演題情報

シンポジウム

開催回
第59回・2014年・神戸
 

透析患者における筋力と筋肉量~運動療法の効用と限界~

演題番号 : SY-09-3

松嶋 哲哉:1

1:(医)才全会 賀茂クリニック

 

地上で活動する動物は等しく重力(1G)に影響を受け、我々ヒトの骨格筋も直接重力に影響を受ける抗重力筋と、そうではない非抗重力筋とに大別される。ベッドレストは重力の影響を最小限にし、抗重力筋に対して重力負荷を解除し、不活動状態をもたらすが、その結果、廃用性筋萎縮による筋力低下、筋持久力の低下、骨格筋の可塑性の消失に至る。
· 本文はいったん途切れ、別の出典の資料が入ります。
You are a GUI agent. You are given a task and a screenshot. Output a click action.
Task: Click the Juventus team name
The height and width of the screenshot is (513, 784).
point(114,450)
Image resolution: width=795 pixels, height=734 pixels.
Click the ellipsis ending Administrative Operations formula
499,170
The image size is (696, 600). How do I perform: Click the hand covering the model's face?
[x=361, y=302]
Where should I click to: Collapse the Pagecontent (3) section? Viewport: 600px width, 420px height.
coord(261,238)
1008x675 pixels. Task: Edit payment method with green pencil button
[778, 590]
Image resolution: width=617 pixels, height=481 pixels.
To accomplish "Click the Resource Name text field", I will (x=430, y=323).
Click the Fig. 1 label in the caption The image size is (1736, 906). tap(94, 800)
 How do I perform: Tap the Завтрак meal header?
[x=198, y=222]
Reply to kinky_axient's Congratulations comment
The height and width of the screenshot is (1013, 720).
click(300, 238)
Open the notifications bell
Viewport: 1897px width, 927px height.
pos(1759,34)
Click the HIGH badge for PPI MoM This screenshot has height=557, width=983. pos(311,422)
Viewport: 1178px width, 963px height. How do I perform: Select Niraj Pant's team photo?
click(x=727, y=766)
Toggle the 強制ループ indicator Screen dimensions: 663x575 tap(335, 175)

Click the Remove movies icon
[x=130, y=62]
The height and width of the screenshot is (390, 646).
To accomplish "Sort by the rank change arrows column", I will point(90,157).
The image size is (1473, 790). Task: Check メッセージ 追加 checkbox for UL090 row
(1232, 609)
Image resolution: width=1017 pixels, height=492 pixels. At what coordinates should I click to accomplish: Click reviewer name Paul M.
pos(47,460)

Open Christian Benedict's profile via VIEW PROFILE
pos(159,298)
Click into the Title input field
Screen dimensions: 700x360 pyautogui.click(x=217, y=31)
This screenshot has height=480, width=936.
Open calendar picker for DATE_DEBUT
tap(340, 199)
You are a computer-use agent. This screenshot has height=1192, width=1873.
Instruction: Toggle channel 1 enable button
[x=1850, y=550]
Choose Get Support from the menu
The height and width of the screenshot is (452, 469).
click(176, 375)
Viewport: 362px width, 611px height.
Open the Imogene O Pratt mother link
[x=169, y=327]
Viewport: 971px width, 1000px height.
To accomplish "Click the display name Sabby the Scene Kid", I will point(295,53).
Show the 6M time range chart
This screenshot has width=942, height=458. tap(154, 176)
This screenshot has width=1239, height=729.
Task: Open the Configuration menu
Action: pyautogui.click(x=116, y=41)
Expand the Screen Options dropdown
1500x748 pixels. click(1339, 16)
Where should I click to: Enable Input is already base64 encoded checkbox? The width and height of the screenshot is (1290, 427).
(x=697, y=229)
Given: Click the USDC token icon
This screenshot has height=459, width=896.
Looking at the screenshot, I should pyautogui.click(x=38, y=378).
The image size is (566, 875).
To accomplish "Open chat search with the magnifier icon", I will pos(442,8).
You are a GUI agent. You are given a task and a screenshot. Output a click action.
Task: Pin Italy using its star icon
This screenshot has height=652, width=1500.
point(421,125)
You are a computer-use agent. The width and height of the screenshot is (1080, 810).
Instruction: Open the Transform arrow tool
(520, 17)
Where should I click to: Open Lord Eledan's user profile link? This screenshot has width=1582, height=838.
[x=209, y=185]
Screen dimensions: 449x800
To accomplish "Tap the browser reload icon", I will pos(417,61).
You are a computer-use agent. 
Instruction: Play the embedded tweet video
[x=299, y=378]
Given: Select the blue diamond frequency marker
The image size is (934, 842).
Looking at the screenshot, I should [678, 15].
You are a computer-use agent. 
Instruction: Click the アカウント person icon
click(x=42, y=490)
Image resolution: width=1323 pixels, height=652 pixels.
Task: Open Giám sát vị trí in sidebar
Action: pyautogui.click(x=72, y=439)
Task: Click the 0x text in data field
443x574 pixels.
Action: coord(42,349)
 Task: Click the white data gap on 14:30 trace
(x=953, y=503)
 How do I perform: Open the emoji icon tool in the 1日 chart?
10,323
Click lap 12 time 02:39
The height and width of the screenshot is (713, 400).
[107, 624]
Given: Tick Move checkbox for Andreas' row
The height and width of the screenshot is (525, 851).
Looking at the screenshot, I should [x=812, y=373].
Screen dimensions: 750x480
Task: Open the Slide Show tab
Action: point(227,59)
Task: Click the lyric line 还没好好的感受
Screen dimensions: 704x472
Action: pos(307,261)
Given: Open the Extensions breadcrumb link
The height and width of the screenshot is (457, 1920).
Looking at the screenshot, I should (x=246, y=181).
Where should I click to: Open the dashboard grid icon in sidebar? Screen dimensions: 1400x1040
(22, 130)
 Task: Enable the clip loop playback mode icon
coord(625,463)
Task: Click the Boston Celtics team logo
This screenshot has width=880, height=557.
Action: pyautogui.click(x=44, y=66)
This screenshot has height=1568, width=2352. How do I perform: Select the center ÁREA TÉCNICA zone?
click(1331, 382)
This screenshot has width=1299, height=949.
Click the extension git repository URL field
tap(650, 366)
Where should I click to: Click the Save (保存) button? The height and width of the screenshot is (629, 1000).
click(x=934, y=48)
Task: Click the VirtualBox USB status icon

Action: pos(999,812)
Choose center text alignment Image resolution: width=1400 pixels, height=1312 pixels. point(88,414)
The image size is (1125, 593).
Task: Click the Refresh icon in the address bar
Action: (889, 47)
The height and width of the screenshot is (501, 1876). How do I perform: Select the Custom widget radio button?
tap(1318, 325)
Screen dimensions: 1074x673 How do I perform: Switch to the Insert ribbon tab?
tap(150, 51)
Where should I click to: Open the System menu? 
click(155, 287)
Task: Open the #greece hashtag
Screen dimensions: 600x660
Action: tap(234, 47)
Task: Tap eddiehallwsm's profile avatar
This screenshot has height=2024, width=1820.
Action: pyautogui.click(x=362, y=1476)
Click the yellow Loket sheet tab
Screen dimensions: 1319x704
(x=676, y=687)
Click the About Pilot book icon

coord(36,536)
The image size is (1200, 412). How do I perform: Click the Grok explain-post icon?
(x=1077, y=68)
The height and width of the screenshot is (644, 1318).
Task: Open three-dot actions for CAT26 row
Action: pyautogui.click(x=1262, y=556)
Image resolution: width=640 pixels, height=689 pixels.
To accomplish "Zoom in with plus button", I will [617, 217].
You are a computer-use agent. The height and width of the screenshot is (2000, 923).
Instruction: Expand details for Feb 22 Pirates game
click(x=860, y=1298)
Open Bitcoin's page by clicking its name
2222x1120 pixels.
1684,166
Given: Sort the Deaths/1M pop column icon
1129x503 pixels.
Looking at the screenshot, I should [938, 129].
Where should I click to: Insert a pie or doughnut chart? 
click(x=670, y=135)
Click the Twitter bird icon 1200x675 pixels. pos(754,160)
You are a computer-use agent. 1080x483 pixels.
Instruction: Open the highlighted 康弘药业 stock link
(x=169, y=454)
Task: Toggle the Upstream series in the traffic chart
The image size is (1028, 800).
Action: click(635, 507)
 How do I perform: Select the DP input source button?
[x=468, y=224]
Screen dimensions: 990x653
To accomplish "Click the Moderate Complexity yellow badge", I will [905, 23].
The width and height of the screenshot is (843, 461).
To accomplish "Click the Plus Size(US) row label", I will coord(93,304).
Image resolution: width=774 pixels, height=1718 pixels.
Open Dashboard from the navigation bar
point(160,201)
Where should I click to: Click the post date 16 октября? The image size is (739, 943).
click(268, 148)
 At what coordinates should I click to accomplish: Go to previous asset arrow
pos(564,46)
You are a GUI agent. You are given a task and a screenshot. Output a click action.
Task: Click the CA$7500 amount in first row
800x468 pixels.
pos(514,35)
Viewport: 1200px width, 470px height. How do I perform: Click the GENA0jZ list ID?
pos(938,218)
遅れて、非抗重力筋にも同様に筋機能低下が生じる。ヒトの生理的機能は、重力に抵抗した直立行動を日常とする状態に適応したもので、それらの機能は筋の不使用状態をもたらす長期ベッドレストに強く影響を受ける。血液透析は断続的にせよ、ある意味、長期間の安静状態を創りだす治療であるが、筋力を含めた体力に治療自体が及ぼす影響に関して検討された研究は少なく、今後の超高齢透析社会における課題の一つであろうことは疑いない。今回われわれは、透析患者の安静と体力、さらには透析中のベッドレスト中のトレーニング効果に関する検討を行ったので報告する。トレーニングは、軽度~中等度の有酸素的仰臥位自転車運動トレーニングに動的レジスタンス運動が組み込まれたプログラムを透析中に約1時間実施した。結果は、筋肉量の減少を阻止することは困難であったが、筋力の維持効果は示された。心肺持久力に関しては改善が得られた。ベッドレストの先行研究では、筋萎縮に先立って筋力低下が起こっていることから、central command(中枢司令)の低下がまず起こり、更に脊髄運動神経細胞の活動が低下する事が背景にあると言われている。おそらく透析中の運動努力の持続が、筋の活動性を維持し、central commandの低下を阻止したためと考えられる。筋肉量の増大には、最大筋力に近い負荷での筋力トレーニングと蛋白摂取量増加の双方が不可欠と考えられる。一方で、運動負荷の増大による乳酸アシドーシスと蛋白摂取の増大による不揮発酸の増加により、呼吸や重炭酸による緩衝の限界を容易に越えて、透析患者が常に重篤なアシドーシスに置かれる可能性が心配される。その点で運動と栄養の相乗効果による筋肉量の改善は透析患者において困難となってくる。